• **PETIT EXERCICE A**: Recopiez mot pour mot le passage du texte fourni qui va de « La soirée d’hier » jusqu'à « un Coca light. ».

La soirée d’hier a été redoutable : une fête pour les 30 ans d’un ami, commencée dans une pizzéria (six bières de marque italienne), poursuivie à la terrasse d’un bar (trois coupes de champagne, deux vodkas tonic, un gin tonic), et conclue au Baron, la boîte de nuit du VIIIe arrondissement (trois cocktails « Le Baron », deux vodkas tonic) ; le retour en taxi a été difficile, la tête penchée par la fenêtre grande ouverte à marmonner une chanson de Bernard Lavilliers qui passait à la radio. Là-dessus, quatre heures de sommeil grand max.
Rue Saint-Sabin, 10 heures, à cent mètres du journal. Check dans la vitrine d’un magasin de baignoires : un peu rougeaud mais ça va. Je m’enfile une dose de chewing-gums à la menthe à déboucher un évier. J’entre dans le hall des Inrockuptibles en silence et j’attrape un café « long » plus un Coca light.
Je m’assois à mon bureau et j’entends : « Sianko ! » C’est Bernard Zekri, le directeur de la rédaction. J’entre dans son bureau à pas lents. « Hello Bernard », je dis entre mes dents. « Sianko, on va faire un sujet ‘génération gueule de bois’ pour le numéro du 20 juillet. Ça te tente ? » « Ben, euh. Je pourrai peut-être faire une semaine sans boire, voir ce que ça donne ? » Vendu.
Je retourne à ma place, j’ouvre Google et je tape « Une semaine sans boire de l’alcool. » Parmi les premières occurrences, le site des Alcooliques anonymes, avec un test : « Avez-vous un problème avec l’alcool ? » Première question : « Avez-vous déjà résolu d’arrêter de boire pendant une semaine ou deux, sans pouvoir tenir plus que quelques jours ? » Challenge. Je mets la photo d’un pack d’eau minérale en image de profil Facebook, je termine un ou deux papiers en cours et j’imprime des enquêtes sur la consommation d’alcool des Français que je lirai tranquillement demain. Une aspirine sur les coups de 15 heures, retour chez moi vers 19 heures, appel d’un copain. « Dis, on fait un truc samedi ? » J’explique en préambule que je ne vais pas pouvoir boire, que c’est pour le boulot. « Bon ben, rappelle quand t’auras fini ton sujet, alors. » On rigole. 23 heures, je me couche, j’ai du mal à dormir. Je rêve qu’un type habillé en judoka me suit dans les rues de Paris en me demandant si j’ai un souci avec l’alcool.

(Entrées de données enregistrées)
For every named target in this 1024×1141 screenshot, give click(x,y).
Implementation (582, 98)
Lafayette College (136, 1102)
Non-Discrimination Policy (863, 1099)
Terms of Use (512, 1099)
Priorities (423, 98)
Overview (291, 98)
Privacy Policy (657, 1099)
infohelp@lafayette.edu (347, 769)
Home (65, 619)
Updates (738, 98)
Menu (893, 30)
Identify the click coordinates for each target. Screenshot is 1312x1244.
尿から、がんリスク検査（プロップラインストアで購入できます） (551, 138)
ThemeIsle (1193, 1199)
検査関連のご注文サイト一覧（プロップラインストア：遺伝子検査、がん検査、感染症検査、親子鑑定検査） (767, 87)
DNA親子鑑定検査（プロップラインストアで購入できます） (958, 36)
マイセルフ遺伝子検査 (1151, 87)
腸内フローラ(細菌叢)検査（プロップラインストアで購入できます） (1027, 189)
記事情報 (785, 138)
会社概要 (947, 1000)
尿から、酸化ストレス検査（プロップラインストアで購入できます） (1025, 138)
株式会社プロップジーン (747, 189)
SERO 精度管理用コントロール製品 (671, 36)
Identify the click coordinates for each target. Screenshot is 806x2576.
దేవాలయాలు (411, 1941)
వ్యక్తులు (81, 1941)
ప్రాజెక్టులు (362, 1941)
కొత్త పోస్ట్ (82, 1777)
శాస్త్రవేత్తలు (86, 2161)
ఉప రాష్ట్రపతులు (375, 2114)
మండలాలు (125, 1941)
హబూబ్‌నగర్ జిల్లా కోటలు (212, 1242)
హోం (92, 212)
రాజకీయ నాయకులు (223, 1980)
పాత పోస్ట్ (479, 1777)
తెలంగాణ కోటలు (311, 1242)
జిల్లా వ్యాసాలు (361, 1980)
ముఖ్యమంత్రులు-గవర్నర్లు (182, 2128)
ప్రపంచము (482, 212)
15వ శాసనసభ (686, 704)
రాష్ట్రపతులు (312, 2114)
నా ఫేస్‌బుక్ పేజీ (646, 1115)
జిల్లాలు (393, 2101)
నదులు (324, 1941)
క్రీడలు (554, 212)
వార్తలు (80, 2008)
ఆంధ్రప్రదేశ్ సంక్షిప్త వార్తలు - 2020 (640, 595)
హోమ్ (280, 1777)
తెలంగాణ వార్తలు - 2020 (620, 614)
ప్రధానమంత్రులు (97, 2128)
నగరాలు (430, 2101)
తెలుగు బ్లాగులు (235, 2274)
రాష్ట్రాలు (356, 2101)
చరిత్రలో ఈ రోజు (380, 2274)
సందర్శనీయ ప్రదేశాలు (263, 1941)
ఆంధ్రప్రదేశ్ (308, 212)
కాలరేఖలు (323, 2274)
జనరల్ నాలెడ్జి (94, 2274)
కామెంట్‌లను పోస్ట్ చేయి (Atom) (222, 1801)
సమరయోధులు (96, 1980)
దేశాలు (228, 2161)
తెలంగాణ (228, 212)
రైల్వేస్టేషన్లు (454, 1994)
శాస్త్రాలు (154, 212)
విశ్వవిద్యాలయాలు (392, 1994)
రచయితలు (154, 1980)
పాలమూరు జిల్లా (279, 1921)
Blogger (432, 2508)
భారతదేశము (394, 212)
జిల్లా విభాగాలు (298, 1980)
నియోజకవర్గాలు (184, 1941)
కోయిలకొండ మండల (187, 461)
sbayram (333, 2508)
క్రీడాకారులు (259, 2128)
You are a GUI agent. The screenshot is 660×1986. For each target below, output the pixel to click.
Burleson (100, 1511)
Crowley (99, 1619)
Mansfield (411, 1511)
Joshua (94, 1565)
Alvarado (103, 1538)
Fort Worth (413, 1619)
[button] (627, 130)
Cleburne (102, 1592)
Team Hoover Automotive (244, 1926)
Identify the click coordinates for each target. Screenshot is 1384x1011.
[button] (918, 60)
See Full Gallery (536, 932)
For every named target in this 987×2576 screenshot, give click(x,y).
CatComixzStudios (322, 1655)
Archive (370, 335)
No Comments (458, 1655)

• **PETIT EXERCICE B**: Redonnez à l'identique les lignes des entrées allant de celle qui contient « Joshua (94, 1565) » jusqu'à celle qui contient « CatComixzStudios (322, 1655) », ces deux lignes comprises, s'il vous plaît.

• **RÉPONSE A**:
La soirée d’hier a été redoutable : une fête pour les 30 ans d’un ami, commencée dans une pizzéria (six bières de marque italienne), poursuivie à la terrasse d’un bar (trois coupes de champagne, deux vodkas tonic, un gin tonic), et conclue au Baron, la boîte de nuit du VIIIe arrondissement (trois cocktails « Le Baron », deux vodkas tonic) ; le retour en taxi a été difficile, la tête penchée par la fenêtre grande ouverte à marmonner une chanson de Bernard Lavilliers qui passait à la radio. Là-dessus, quatre heures de sommeil grand max.
Rue Saint-Sabin, 10 heures, à cent mètres du journal. Check dans la vitrine d’un magasin de baignoires : un peu rougeaud mais ça va. Je m’enfile une dose de chewing-gums à la menthe à déboucher un évier. J’entre dans le hall des Inrockuptibles en silence et j’attrape un café « long » plus un Coca light.

• **RÉPONSE B**:
Joshua (94, 1565)
Alvarado (103, 1538)
Fort Worth (413, 1619)
[button] (627, 130)
Cleburne (102, 1592)
Team Hoover Automotive (244, 1926)
Identify the click coordinates for each target. Screenshot is 1384x1011.
[button] (918, 60)
See Full Gallery (536, 932)
For every named target in this 987×2576 screenshot, give click(x,y).
CatComixzStudios (322, 1655)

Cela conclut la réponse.